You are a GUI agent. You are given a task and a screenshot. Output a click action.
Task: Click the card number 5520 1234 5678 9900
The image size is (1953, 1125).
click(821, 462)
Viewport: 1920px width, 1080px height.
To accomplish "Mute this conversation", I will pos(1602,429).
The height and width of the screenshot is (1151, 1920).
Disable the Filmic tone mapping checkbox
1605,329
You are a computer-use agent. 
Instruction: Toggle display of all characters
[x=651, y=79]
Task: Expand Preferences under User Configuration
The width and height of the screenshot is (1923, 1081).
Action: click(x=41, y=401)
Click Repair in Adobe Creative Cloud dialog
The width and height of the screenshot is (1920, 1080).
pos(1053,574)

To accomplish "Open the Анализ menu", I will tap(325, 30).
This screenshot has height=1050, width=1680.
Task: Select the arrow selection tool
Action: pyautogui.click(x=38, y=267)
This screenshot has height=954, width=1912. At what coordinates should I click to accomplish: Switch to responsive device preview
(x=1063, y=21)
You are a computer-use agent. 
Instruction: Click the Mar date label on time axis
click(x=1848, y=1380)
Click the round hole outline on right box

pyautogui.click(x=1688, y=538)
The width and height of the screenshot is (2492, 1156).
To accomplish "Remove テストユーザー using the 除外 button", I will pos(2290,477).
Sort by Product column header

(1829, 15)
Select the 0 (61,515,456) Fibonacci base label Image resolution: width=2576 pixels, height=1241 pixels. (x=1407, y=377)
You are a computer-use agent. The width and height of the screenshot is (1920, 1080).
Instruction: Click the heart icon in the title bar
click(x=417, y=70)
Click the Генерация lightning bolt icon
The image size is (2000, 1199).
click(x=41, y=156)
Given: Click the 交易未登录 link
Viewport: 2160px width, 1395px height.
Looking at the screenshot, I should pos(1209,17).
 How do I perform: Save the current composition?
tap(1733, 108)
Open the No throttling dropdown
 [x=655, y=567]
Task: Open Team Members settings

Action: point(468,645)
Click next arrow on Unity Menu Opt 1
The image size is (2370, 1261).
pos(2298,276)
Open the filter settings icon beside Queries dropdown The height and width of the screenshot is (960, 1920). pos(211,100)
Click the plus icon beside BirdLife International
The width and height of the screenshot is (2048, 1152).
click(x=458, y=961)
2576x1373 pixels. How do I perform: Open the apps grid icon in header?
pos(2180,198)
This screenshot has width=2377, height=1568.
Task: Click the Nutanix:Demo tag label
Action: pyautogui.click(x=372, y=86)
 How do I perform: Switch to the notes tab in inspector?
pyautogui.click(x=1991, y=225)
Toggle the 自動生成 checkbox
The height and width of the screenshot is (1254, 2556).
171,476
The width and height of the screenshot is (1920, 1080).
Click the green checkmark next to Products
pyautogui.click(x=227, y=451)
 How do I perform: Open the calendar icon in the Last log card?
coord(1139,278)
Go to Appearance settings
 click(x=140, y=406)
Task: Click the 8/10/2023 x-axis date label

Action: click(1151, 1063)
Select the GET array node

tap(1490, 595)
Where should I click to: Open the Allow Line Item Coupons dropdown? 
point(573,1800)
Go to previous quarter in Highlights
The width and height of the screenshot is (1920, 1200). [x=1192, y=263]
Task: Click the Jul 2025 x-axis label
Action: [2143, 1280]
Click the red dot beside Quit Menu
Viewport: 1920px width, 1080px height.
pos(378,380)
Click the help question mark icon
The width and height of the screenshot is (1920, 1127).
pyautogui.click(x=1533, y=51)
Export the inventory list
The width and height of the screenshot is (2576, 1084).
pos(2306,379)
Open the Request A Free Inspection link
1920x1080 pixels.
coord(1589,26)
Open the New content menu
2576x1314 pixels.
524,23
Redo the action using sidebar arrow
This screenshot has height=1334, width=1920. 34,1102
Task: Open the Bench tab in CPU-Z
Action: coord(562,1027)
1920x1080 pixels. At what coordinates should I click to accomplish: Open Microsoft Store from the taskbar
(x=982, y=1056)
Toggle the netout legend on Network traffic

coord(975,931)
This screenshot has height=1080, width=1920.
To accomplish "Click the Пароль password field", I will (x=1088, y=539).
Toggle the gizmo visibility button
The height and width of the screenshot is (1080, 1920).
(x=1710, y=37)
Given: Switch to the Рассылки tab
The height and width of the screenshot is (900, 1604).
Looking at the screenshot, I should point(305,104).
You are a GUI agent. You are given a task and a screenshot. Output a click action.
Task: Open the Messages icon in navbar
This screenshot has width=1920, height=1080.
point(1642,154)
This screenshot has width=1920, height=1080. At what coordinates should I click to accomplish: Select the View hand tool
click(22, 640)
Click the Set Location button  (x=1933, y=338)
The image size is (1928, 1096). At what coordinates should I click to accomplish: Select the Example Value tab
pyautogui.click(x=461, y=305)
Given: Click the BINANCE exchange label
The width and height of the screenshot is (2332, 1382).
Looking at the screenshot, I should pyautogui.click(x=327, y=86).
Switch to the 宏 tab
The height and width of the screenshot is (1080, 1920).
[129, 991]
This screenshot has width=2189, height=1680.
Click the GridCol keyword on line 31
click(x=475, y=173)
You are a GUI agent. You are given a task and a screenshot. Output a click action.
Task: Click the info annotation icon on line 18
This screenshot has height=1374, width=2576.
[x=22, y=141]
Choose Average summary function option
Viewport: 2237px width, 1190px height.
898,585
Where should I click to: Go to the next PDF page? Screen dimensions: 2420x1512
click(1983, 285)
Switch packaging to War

######

**Problem description**
Only a word-for-word repetition of the lines from the one containing "The height and width of the screenshot is (900, 1604)." to the final line of the data above counts as the answer.

**Written answer**
The height and width of the screenshot is (900, 1604).
Looking at the screenshot, I should point(305,104).
You are a GUI agent. You are given a task and a screenshot. Output a click action.
Task: Open the Messages icon in navbar
This screenshot has width=1920, height=1080.
point(1642,154)
This screenshot has width=1920, height=1080. At what coordinates should I click to accomplish: Select the View hand tool
click(22, 640)
Click the Set Location button  (x=1933, y=338)
The image size is (1928, 1096). At what coordinates should I click to accomplish: Select the Example Value tab
pyautogui.click(x=461, y=305)
Given: Click the BINANCE exchange label
The width and height of the screenshot is (2332, 1382).
Looking at the screenshot, I should pyautogui.click(x=327, y=86).
Switch to the 宏 tab
The height and width of the screenshot is (1080, 1920).
[129, 991]
This screenshot has width=2189, height=1680.
Click the GridCol keyword on line 31
click(x=475, y=173)
You are a GUI agent. You are given a task and a screenshot. Output a click action.
Task: Click the info annotation icon on line 18
This screenshot has height=1374, width=2576.
[x=22, y=141]
Choose Average summary function option
Viewport: 2237px width, 1190px height.
898,585
Where should I click to: Go to the next PDF page? Screen dimensions: 2420x1512
click(1983, 285)
Switch packaging to War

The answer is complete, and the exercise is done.